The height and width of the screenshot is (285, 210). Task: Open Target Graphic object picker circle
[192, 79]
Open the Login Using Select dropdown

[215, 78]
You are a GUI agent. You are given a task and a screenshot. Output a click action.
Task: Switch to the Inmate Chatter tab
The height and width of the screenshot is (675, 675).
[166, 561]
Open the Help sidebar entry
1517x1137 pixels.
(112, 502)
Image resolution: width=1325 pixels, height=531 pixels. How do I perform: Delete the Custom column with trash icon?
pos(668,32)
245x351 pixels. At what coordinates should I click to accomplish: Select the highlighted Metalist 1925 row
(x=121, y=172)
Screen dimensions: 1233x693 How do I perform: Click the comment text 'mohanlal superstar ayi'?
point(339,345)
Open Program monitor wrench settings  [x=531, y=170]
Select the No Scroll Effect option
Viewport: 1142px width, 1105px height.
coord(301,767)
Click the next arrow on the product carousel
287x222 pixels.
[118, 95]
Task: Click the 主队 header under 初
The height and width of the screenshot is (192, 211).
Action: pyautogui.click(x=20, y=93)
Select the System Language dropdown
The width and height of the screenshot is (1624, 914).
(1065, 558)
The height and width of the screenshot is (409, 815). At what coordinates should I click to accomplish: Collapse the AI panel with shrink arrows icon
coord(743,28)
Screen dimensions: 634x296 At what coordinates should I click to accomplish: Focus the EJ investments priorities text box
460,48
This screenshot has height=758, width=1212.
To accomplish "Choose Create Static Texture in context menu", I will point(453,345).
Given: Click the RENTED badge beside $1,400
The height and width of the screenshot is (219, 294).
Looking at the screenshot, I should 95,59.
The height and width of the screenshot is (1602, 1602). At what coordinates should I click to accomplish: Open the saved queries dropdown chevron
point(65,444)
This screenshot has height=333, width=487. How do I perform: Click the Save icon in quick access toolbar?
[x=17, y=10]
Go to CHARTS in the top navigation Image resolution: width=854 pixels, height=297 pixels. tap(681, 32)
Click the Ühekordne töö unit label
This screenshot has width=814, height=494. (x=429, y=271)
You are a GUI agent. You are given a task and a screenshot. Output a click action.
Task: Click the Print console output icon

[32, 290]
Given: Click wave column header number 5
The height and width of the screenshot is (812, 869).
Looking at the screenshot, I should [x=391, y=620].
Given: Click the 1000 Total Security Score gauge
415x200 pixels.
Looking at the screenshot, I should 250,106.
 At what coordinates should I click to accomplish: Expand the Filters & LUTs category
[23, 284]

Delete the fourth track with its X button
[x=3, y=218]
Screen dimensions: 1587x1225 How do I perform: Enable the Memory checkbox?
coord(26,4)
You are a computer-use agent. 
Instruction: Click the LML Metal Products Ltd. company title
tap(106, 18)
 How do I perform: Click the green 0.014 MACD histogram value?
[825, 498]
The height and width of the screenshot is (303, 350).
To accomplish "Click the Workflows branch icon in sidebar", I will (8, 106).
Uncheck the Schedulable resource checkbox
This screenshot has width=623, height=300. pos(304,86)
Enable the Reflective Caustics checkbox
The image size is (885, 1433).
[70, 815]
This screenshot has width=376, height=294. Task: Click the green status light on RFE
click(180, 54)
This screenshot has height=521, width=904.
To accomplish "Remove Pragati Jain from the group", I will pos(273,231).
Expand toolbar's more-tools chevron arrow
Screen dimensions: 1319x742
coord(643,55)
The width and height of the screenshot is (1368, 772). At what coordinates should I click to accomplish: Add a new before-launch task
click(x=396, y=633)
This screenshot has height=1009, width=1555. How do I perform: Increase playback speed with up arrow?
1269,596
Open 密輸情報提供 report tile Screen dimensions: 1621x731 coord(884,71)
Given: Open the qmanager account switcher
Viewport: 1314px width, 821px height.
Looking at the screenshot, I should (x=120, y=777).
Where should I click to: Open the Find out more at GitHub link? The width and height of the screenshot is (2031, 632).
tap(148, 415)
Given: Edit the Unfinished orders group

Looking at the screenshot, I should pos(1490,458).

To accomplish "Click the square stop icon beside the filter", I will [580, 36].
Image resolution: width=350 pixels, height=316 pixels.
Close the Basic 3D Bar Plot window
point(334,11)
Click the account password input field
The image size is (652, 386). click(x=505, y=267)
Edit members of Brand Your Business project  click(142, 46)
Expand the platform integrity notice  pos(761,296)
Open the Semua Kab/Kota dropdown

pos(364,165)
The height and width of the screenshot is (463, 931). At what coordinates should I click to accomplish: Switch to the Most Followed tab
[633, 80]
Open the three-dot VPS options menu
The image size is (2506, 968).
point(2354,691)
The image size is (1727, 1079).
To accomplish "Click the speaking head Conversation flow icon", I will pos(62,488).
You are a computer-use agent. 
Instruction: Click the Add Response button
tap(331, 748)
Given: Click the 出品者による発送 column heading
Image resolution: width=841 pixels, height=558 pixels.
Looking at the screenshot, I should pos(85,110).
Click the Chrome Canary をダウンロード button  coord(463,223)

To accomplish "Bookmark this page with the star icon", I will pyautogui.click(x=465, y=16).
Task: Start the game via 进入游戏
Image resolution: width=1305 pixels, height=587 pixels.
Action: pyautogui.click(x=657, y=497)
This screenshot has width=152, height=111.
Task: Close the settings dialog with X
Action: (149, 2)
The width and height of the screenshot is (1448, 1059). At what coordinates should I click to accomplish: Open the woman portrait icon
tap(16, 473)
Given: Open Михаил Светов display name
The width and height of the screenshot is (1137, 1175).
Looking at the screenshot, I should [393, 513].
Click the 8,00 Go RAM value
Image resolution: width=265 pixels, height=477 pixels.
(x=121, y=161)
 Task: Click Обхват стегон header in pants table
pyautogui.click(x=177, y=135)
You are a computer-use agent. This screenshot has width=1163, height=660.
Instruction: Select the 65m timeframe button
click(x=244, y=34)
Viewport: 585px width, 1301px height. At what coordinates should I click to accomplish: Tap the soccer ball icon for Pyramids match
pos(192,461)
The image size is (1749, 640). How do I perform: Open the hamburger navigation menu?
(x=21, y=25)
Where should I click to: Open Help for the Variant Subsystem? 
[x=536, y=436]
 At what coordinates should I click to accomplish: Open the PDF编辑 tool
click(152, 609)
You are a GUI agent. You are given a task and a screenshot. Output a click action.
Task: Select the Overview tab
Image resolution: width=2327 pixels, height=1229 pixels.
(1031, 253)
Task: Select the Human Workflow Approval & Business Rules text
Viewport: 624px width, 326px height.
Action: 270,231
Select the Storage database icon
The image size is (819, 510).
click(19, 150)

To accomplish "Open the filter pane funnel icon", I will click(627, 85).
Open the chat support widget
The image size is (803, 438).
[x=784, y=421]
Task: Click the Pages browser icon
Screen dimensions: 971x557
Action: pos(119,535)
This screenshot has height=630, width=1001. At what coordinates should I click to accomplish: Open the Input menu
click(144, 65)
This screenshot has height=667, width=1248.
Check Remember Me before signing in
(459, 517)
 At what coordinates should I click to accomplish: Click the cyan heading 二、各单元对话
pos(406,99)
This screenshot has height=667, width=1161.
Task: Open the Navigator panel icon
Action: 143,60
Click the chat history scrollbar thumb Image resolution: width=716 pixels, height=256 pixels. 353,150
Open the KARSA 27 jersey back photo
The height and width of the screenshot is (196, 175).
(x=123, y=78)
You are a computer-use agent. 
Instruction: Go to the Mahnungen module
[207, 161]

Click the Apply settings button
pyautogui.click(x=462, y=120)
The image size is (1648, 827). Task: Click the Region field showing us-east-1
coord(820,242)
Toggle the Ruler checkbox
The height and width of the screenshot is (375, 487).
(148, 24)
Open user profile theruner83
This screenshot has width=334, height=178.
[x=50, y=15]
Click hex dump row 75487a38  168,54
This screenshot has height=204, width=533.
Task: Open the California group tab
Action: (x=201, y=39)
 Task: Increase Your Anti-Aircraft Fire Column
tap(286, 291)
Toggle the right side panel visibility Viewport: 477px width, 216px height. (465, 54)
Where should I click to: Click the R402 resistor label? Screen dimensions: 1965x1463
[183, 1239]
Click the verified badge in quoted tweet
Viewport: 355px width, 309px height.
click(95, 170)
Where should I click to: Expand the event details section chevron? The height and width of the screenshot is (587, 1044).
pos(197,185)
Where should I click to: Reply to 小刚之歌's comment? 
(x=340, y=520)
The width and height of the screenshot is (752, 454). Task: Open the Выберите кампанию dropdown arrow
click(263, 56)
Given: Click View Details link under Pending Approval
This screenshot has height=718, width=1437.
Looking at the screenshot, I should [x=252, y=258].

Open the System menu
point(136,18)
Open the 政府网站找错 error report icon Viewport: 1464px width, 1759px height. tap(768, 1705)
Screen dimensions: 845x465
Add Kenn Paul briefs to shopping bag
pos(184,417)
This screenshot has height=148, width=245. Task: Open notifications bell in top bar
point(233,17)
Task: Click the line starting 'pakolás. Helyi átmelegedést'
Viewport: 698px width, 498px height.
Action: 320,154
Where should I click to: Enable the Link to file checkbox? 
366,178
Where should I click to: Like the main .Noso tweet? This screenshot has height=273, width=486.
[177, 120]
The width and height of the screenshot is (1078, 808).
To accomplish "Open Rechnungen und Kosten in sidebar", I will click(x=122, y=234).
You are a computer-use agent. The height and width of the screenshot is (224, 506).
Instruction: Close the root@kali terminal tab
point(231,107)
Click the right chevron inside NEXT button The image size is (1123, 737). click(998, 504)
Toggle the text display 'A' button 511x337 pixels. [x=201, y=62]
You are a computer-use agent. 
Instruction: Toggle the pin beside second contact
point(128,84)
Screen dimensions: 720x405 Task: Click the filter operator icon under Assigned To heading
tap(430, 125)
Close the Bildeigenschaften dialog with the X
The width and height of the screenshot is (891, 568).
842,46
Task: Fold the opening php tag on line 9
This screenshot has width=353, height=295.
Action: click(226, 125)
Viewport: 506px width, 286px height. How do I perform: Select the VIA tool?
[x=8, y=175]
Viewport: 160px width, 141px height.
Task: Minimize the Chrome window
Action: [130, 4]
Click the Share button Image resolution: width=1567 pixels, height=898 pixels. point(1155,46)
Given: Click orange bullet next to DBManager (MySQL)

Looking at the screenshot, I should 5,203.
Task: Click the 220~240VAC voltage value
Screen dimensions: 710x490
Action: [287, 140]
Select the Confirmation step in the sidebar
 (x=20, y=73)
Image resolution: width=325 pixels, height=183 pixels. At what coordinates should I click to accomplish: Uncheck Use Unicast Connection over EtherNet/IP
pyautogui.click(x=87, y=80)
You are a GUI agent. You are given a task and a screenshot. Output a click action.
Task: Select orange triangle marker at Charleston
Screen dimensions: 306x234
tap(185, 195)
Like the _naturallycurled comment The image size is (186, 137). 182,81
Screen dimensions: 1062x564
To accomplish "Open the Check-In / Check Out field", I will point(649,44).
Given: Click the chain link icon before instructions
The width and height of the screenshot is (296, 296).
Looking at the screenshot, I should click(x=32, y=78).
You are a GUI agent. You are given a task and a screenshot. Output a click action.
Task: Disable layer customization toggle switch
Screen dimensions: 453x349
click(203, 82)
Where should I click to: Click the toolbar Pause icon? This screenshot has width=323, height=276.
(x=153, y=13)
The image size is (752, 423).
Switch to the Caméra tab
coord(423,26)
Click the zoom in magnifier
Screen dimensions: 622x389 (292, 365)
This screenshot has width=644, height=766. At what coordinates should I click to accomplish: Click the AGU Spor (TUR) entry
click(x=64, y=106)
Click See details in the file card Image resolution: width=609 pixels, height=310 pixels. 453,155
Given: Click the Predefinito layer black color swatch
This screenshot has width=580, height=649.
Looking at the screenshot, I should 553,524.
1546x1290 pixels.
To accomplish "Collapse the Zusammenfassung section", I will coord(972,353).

» **Task objective**: Render the lines as a Markdown table with the columns Row and Line text, leaving out blank lines. Begin at the first line and stop after the line that contains "pos(668,32)".

» **Answer for the task**:
| Row | Line text |
|---|---|
| 1 | The height and width of the screenshot is (285, 210). Task: Open Target Graphic object picker circle |
| 2 | [192, 79] |
| 3 | Open the Login Using Select dropdown |
| 4 | [215, 78] |
| 5 | You are a GUI agent. You are given a task and a screenshot. Output a click action. |
| 6 | Task: Switch to the Inmate Chatter tab |
| 7 | The height and width of the screenshot is (675, 675). |
| 8 | [166, 561] |
| 9 | Open the Help sidebar entry |
| 10 | 1517x1137 pixels. |
| 11 | (112, 502) |
| 12 | Image resolution: width=1325 pixels, height=531 pixels. How do I perform: Delete the Custom column with trash icon? |
| 13 | pos(668,32) |